Thomson Reuters needed high-fidelity training data for a document layout segmentation model capable of interpreting visual structure and contextual meaning across diverse document types, since traditional tools could capture text but not how it was arranged or its relevance. Invisible built a flexible data annotation framework with an advanced schema to represent document components like tables and forms, with pixel-level accuracy, establishing a seamless workflow for expert annotation and review.
Thomson Reuters needed high-fidelity training data for a document layout segmentation model capable of interpreting visual structure and contextual meaning across diverse document types, such as invoices and forms. Traditional OCR (optical character recognition) tools could capture text, but not how that text was arranged and its relevance. This made understanding the contextual significance of tables, form fields, and complex questionnaire responses difficult.

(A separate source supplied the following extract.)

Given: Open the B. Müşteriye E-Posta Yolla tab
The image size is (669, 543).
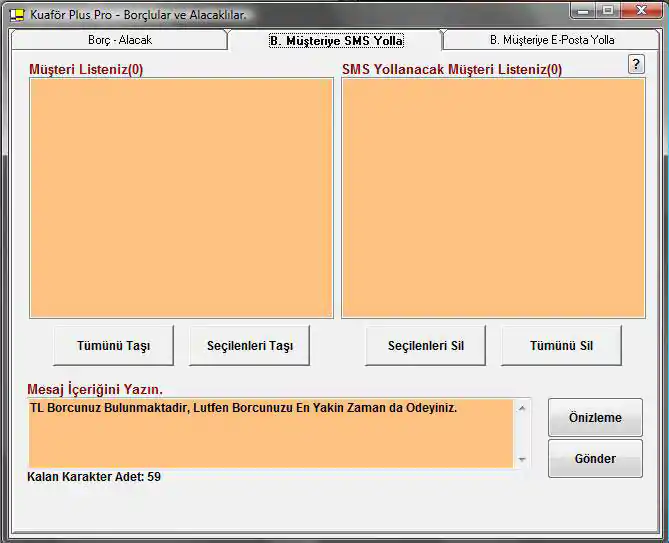Looking at the screenshot, I should (x=552, y=40).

Invisible built a flexible data annotation framework and designed an advanced schema to represent document components – including tables, forms, and nested fields – with pixel-level accuracy. The team established a seamless workflow for expert annotation and review within Invisible’s platform, ensuring every dataset was consistent, and ready for ingestion into Thomson Reuters model pipelines.
The company is building AI for customers who need outputs they can trust, verify, and defend in high-stakes professional settings. Thomson Reuters calls this as Fiduciary-Grade AI™: systems designed for professional environments where accuracy, transparency, and accountability are essential. For these customers, AI has to do more than generate plausible answers. It has to understand the underlying structure and meaning of complex professional documents.